Lukas Kubina, born in 1982, is an author and cultural impresario. He's is the co-founder of Sorry Press, an independent publishing house for contemporary literature, and editor-in-chief of Lit Cities.
The prophetic graphic novel - it anticipates the military dictatorship in Argentina - is also an extraordinary read and a powerful appeal to solidarity in the Covid-19 pandemic. As early as 1957-1959, Eternauta said: "Nadie se salva solo". You get the point. Francisco Solano López's drawings lead you through an apocalyptic Buenos Aires that is also in quarantine in March 2020. For the author Héctor Germán Oesterheld, the collective is the only possible hero!
Sure, it's difficult to highlight a book by Alberto Moravia. And then not even locate it in his colosseum Rome seems wrong? Let's start with Jean-Luc Godard's film adaptation. The images of the Villa Malaparte, the crushing gaze of Brigitte Bardot and Fritz Lang flash up as pure gold. Of course, "Contempt" dazzles without this glittering support. In this masterpiece, the seemingly insurmountable contrast between intellectual subtlety and dreadful wealth finds a resolution, which can still be felt today in the crashing Capri sun between boutiques catwalk and the I Fortini walkway, the terrace of the Hotel Quisisana and the old café Kater Hiddigeigei, the paparazzi piazza and the Walter Benjamin board and Lenin statue. Alberto Moravia's books are "of burning topicality", "like sunburn" enthuses the writer Albert Ostermaier. I do know all about sunstroke, after all.

*SUPPLIED INFORMATION*:
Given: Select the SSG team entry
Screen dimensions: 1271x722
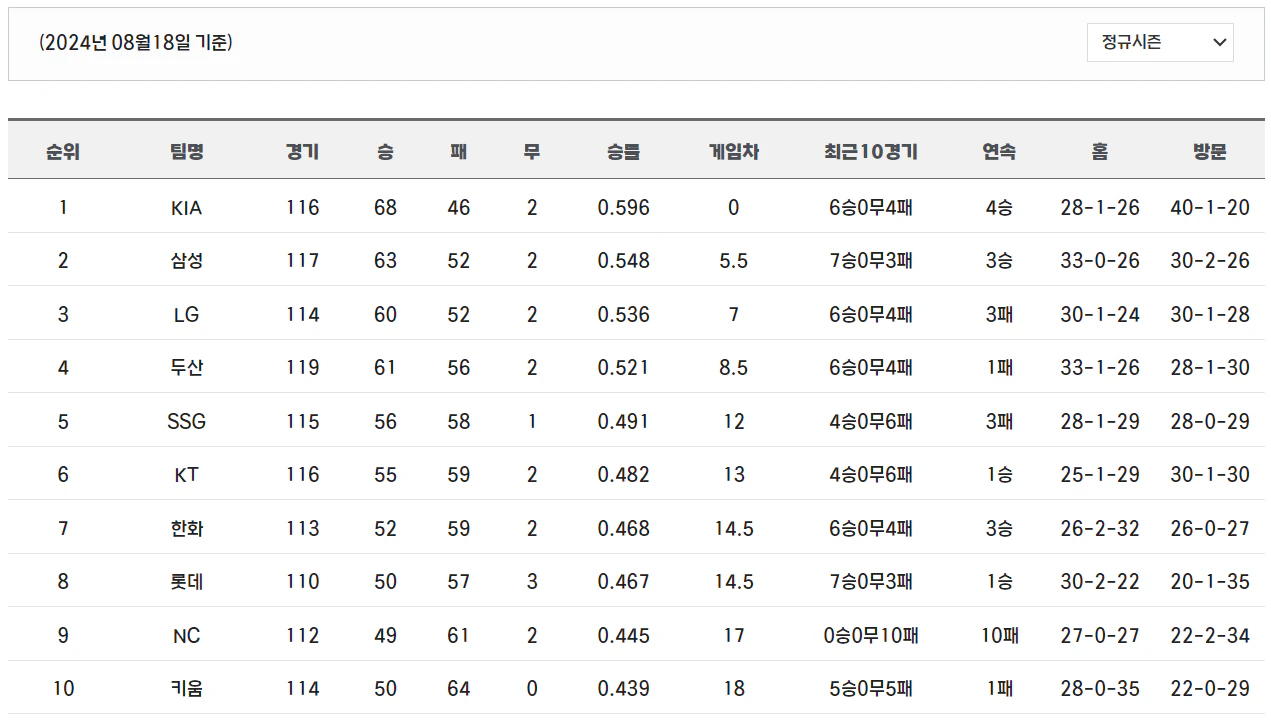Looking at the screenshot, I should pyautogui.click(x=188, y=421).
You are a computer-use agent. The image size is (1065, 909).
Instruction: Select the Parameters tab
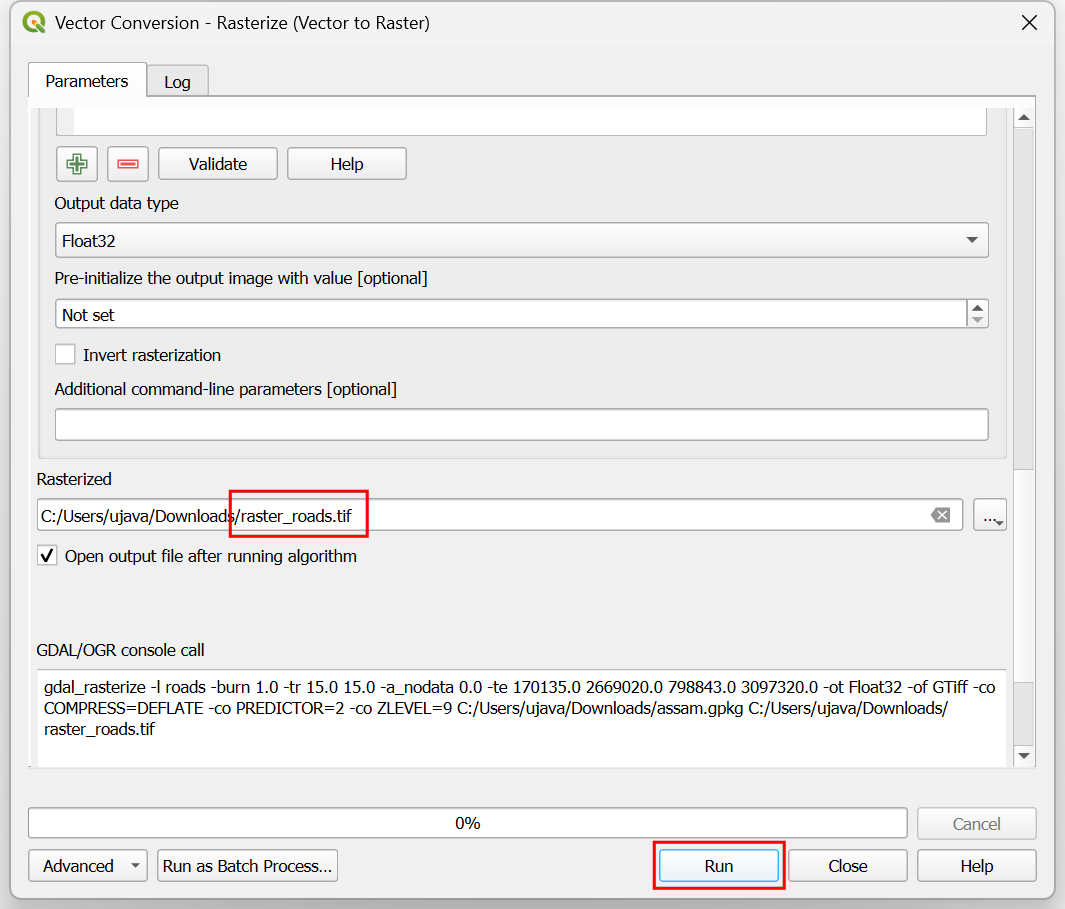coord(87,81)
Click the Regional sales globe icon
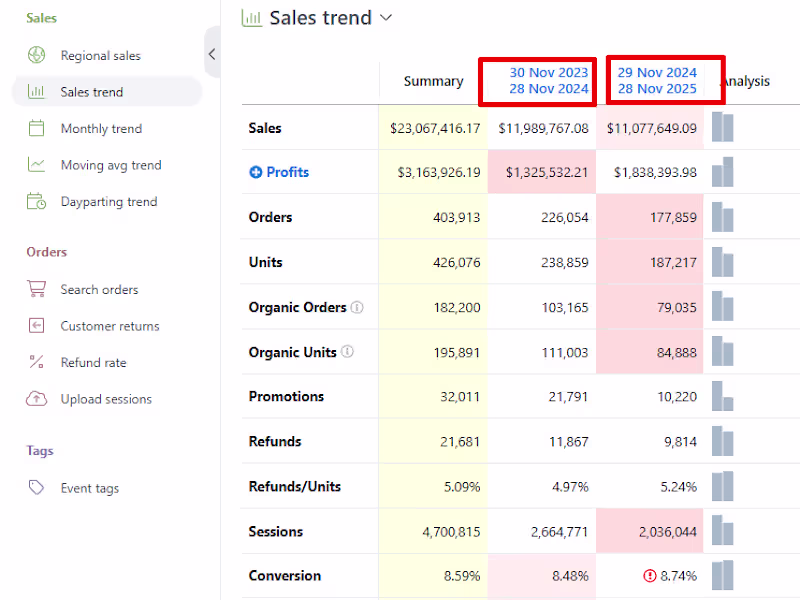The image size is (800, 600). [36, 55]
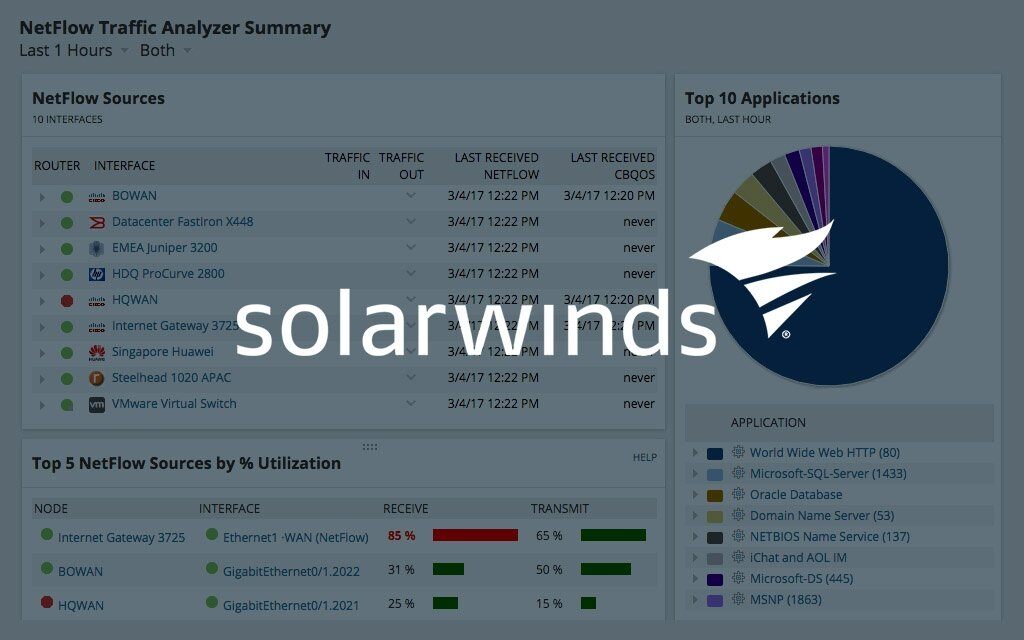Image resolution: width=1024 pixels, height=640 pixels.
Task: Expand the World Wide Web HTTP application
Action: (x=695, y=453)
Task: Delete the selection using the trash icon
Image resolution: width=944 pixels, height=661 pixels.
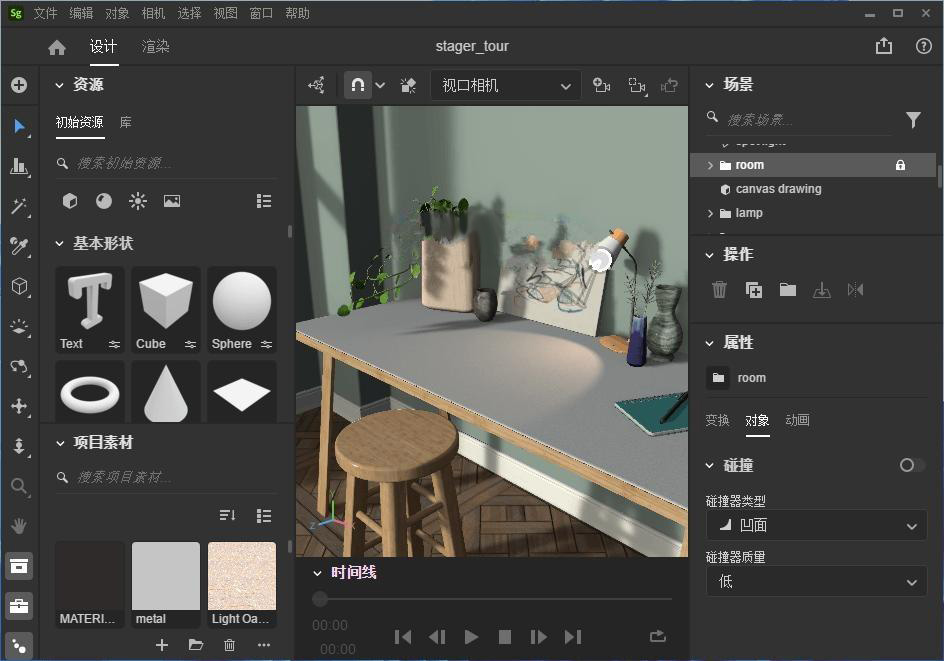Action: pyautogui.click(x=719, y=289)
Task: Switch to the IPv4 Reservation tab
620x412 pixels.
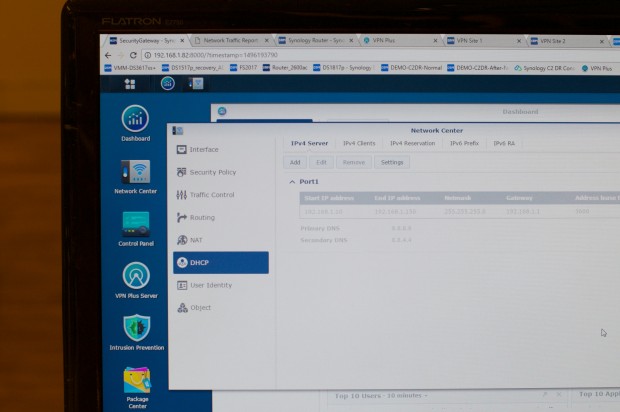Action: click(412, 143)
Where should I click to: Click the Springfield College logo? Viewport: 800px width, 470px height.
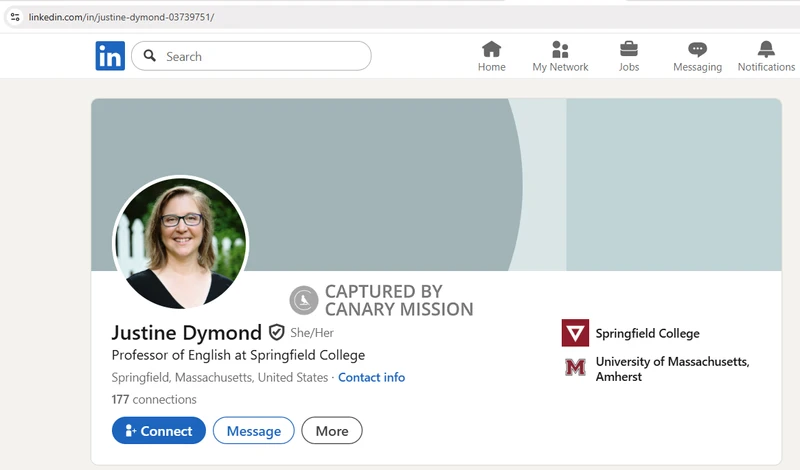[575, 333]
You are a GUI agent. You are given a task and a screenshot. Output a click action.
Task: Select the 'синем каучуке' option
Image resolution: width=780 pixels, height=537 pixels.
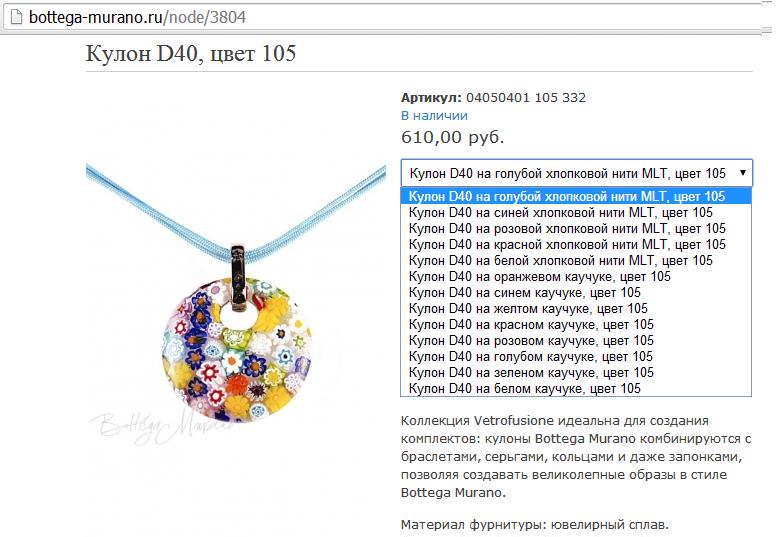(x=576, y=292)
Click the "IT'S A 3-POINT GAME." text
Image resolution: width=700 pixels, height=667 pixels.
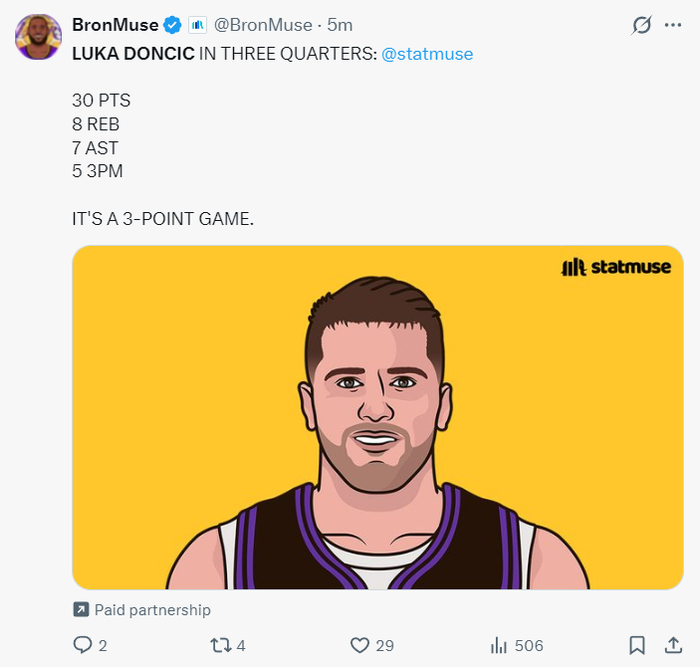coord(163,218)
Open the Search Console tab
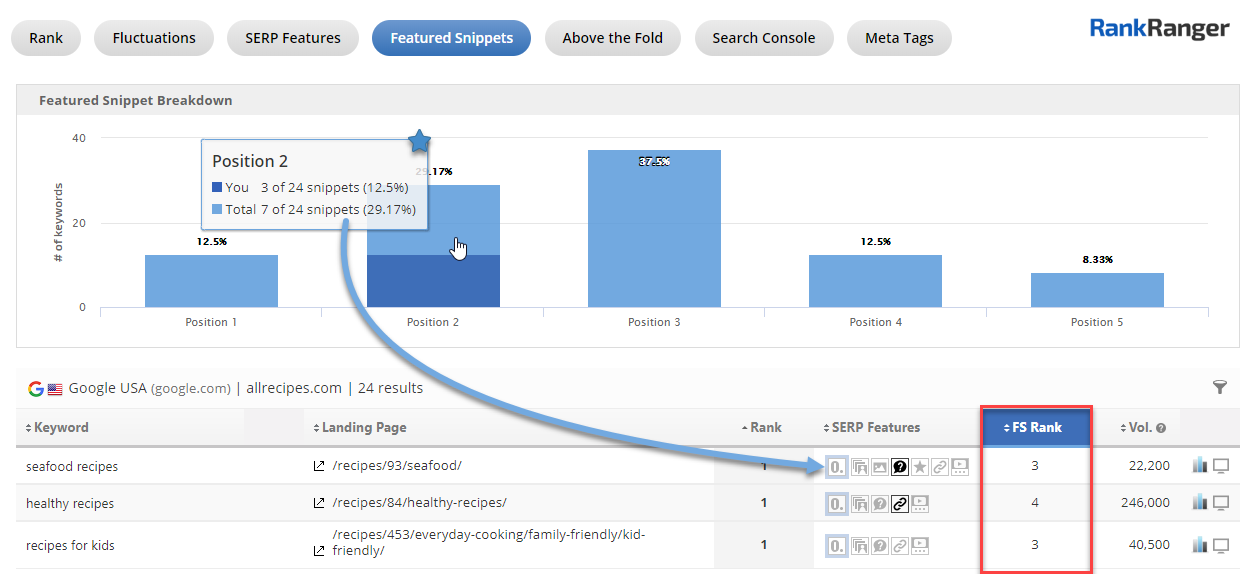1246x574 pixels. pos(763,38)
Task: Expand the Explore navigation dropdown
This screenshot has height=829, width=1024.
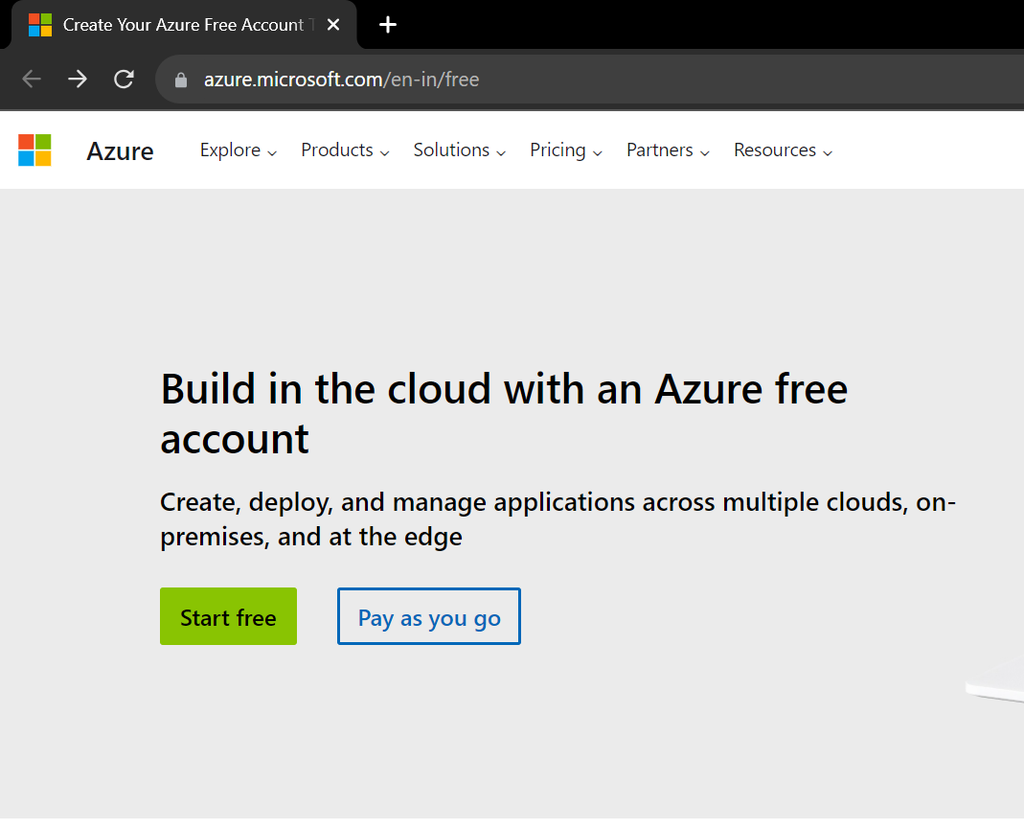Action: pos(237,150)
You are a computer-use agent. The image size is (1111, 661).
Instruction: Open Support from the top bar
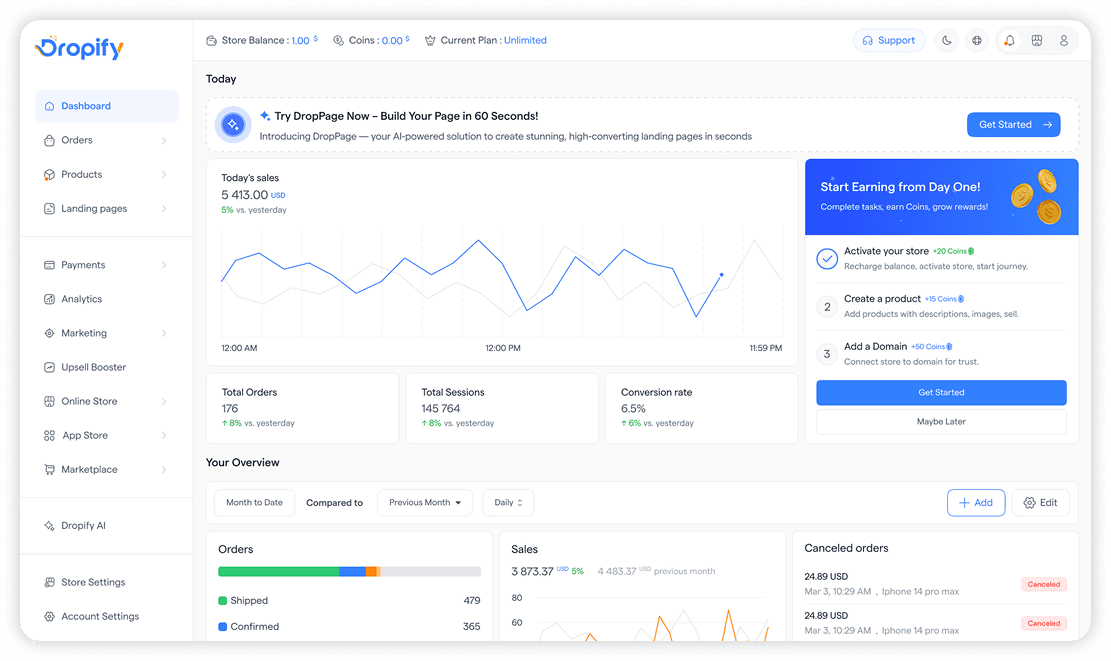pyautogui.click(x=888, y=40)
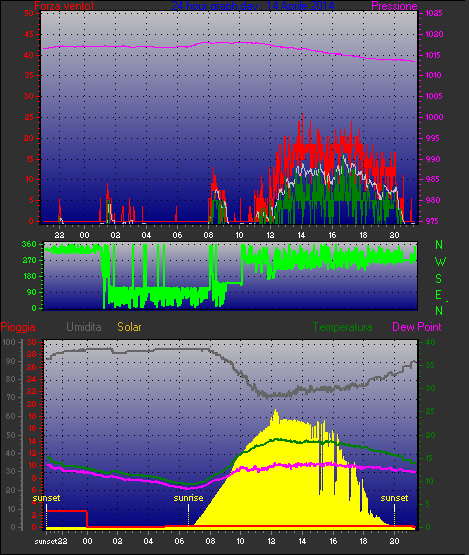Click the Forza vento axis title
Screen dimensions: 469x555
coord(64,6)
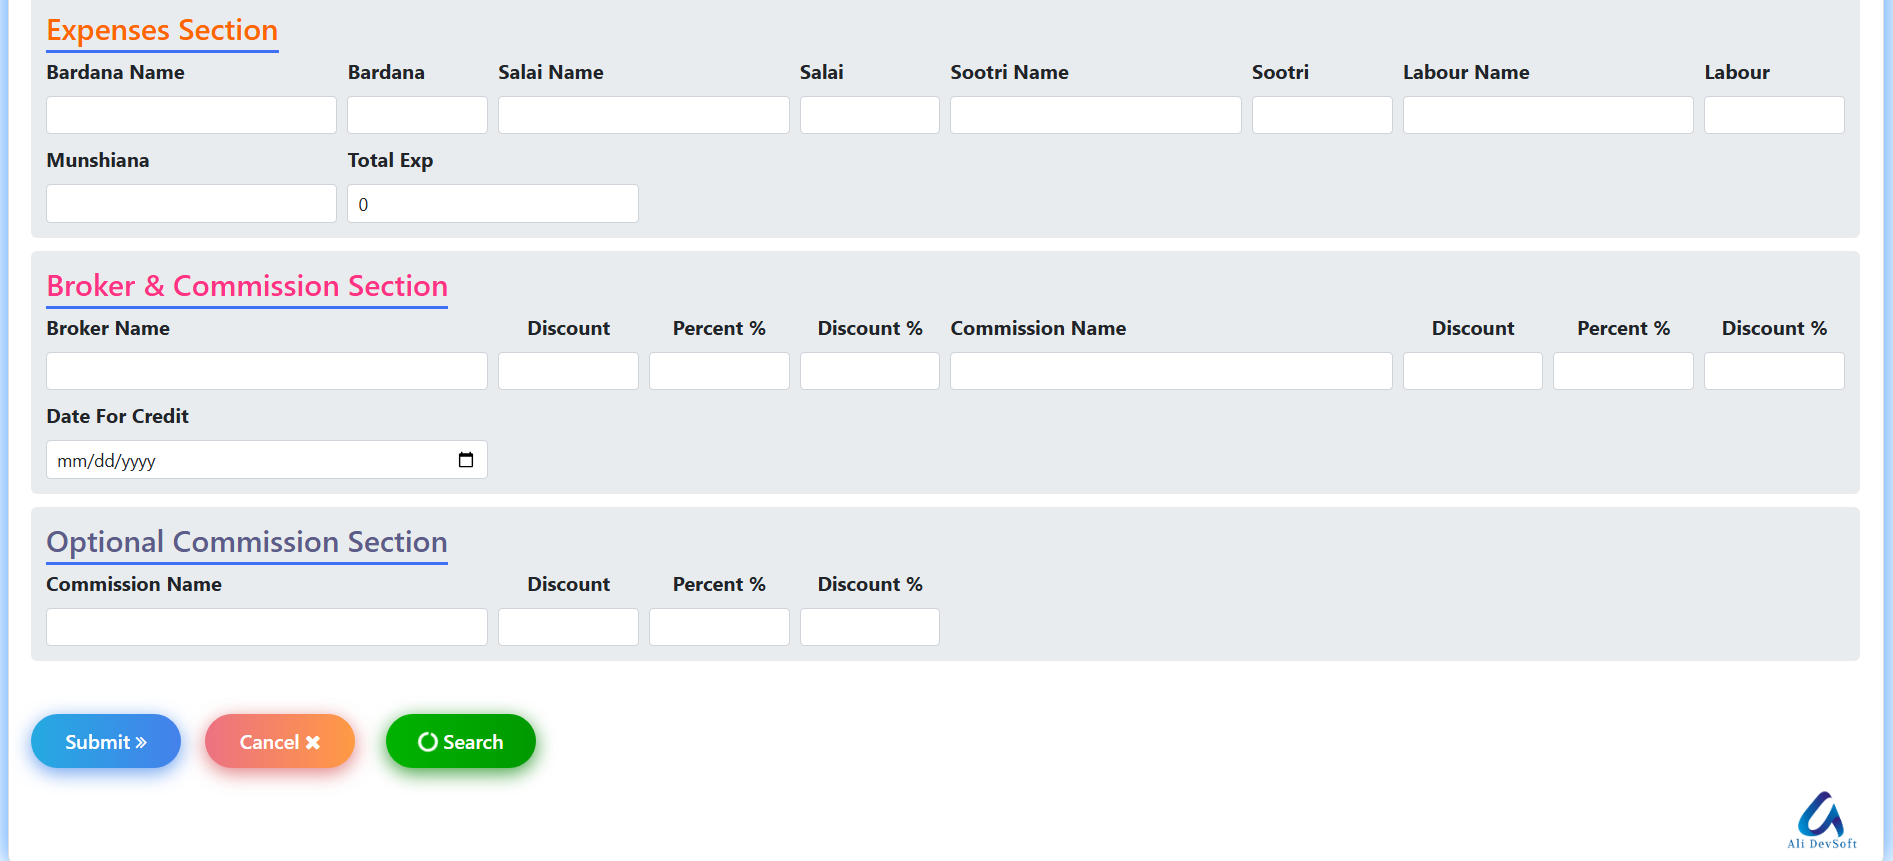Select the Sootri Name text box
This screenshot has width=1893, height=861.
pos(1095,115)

*TASK ITEM*: According to the book recommendations text, who drew the images in the graphic novel that follows an apocalyptic Buenos Aires?

*RESULT FOR THIS TASK*: Francisco Solano López